▶ Record extracts:
^^^^^^^^^^^^^^^^

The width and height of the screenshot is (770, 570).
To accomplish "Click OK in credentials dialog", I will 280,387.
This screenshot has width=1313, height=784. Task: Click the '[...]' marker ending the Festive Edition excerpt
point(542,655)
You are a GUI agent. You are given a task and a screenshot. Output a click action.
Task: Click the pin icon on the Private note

^^^^^^^^^^^^^^^^

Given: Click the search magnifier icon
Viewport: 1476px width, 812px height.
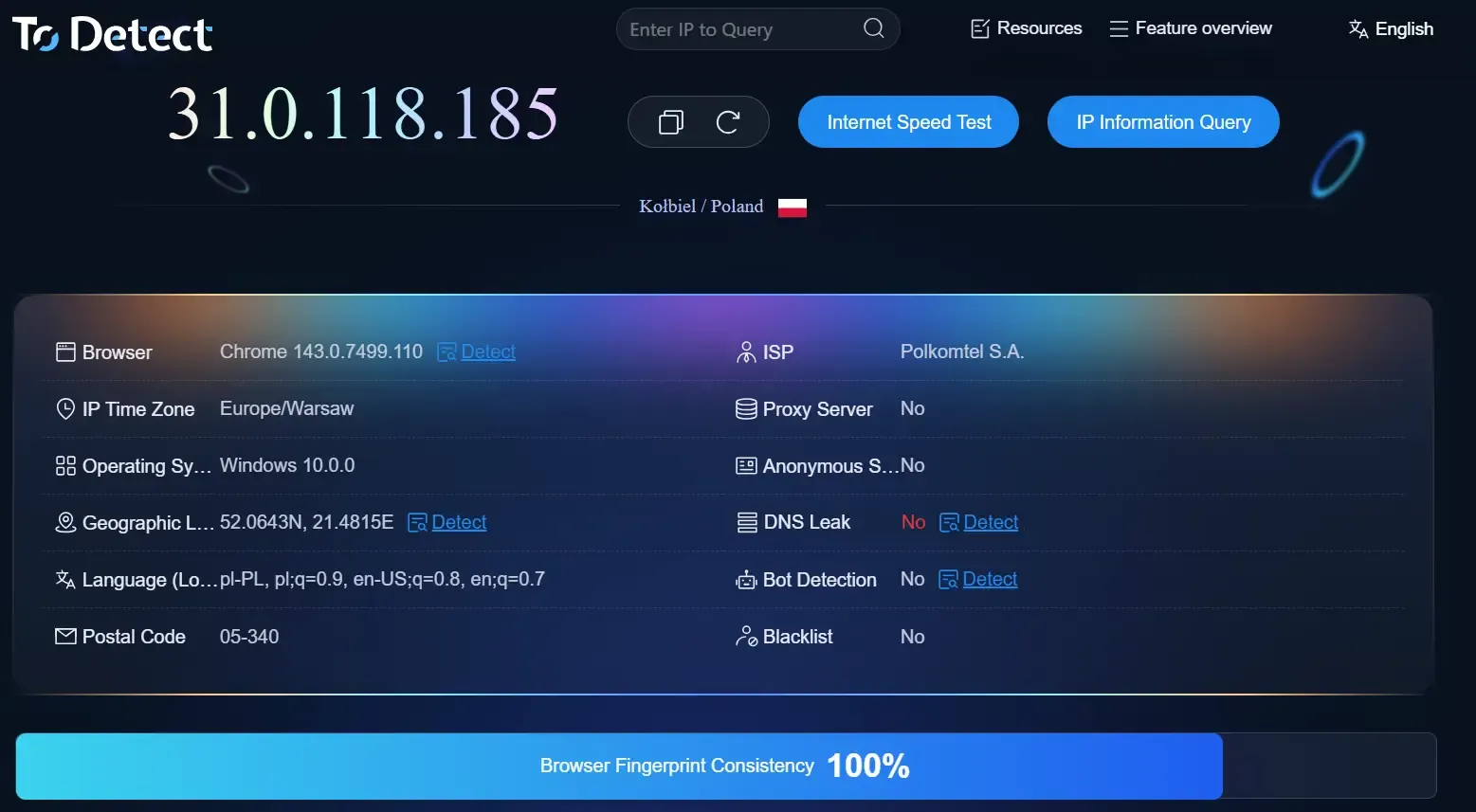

^^^^^^^^^^^^^^^^

▶ Stated problem: Count the lines of the data above that contain the string "icon", treating case as significant. Give only the number.

▶ Completed task: 2